Stored data entries
--- START ---

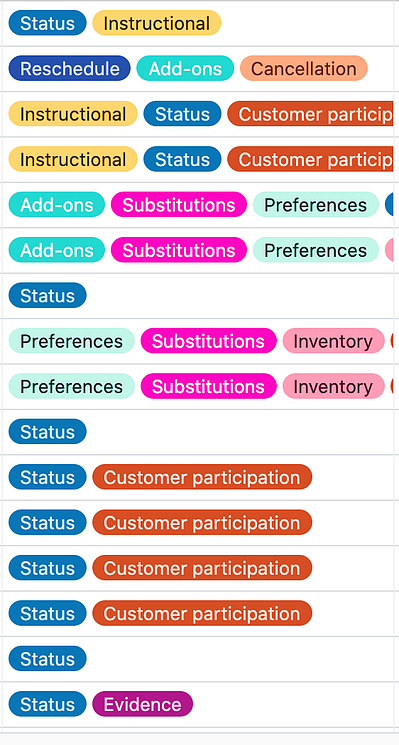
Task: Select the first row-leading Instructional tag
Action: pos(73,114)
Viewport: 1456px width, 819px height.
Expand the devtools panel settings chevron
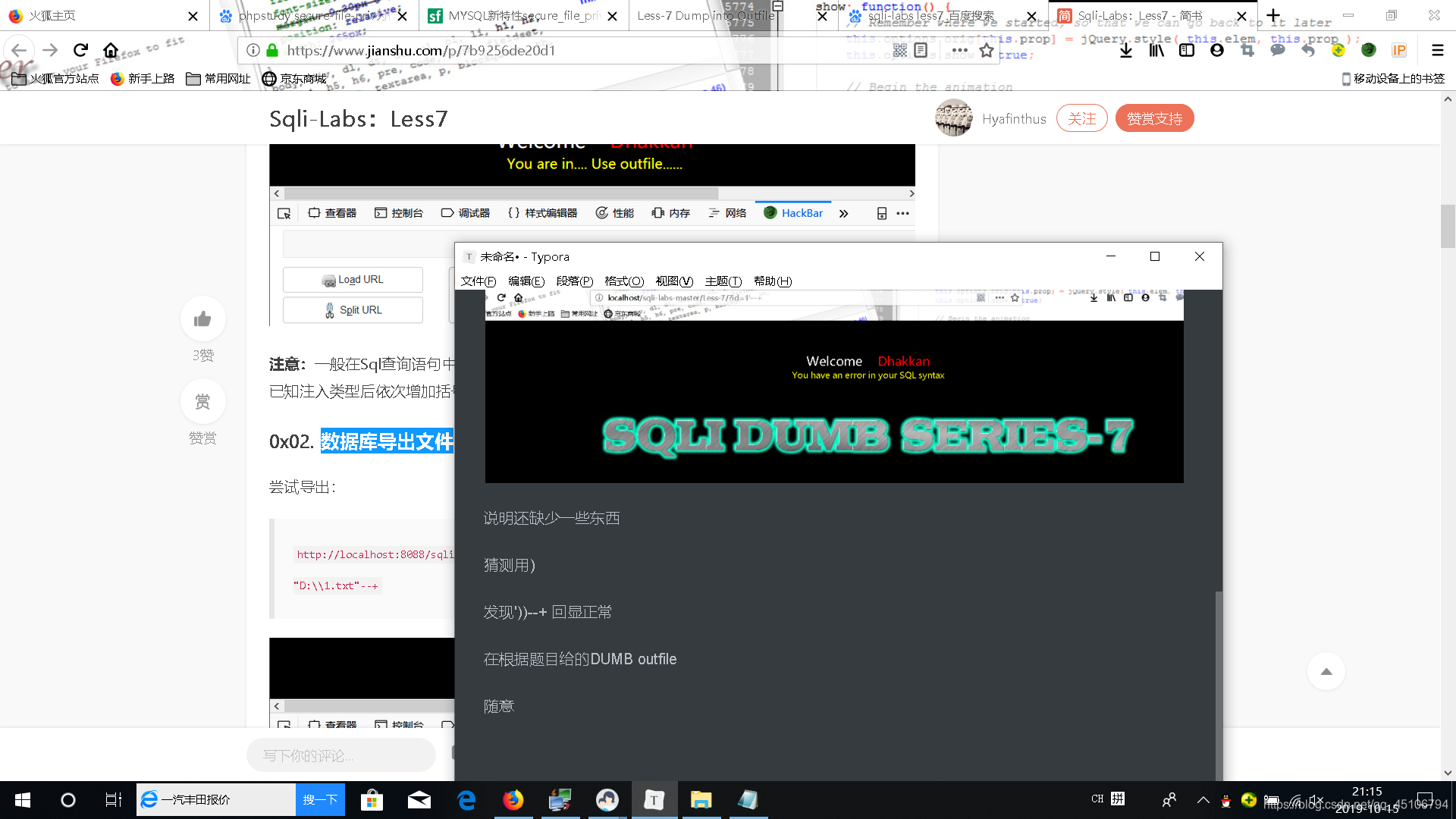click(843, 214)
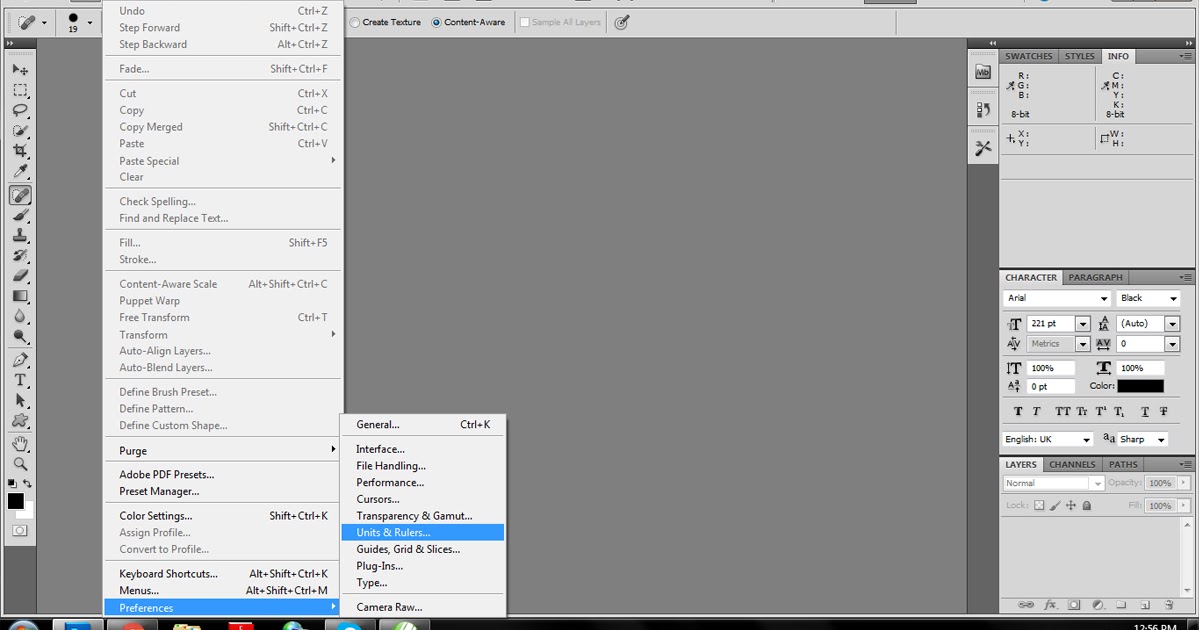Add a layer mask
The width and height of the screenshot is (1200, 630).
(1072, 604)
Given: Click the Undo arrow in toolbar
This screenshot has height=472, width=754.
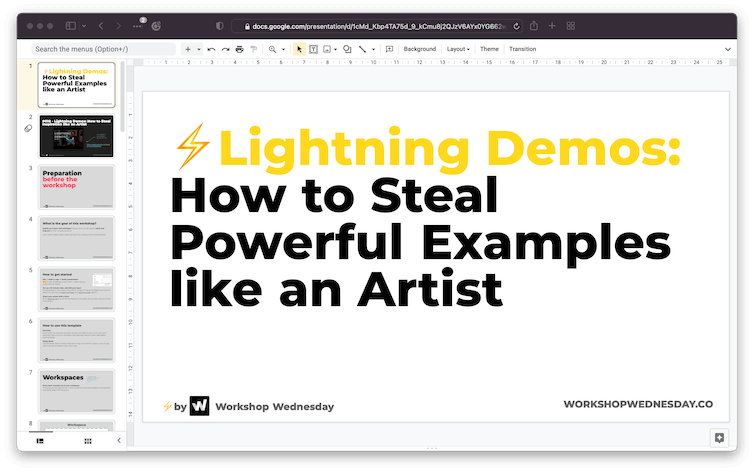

--- END ---

PROMPT: The range runs from the line containing "Expand the devtools panel settings chevron" through the end of the entries; print those lines exactly and leave the pictures out.

FINISHED TASK:
Expand the devtools panel settings chevron
click(843, 214)
Add a layer mask
The width and height of the screenshot is (1200, 630).
(1072, 604)
Given: Click the Undo arrow in toolbar
This screenshot has height=472, width=754.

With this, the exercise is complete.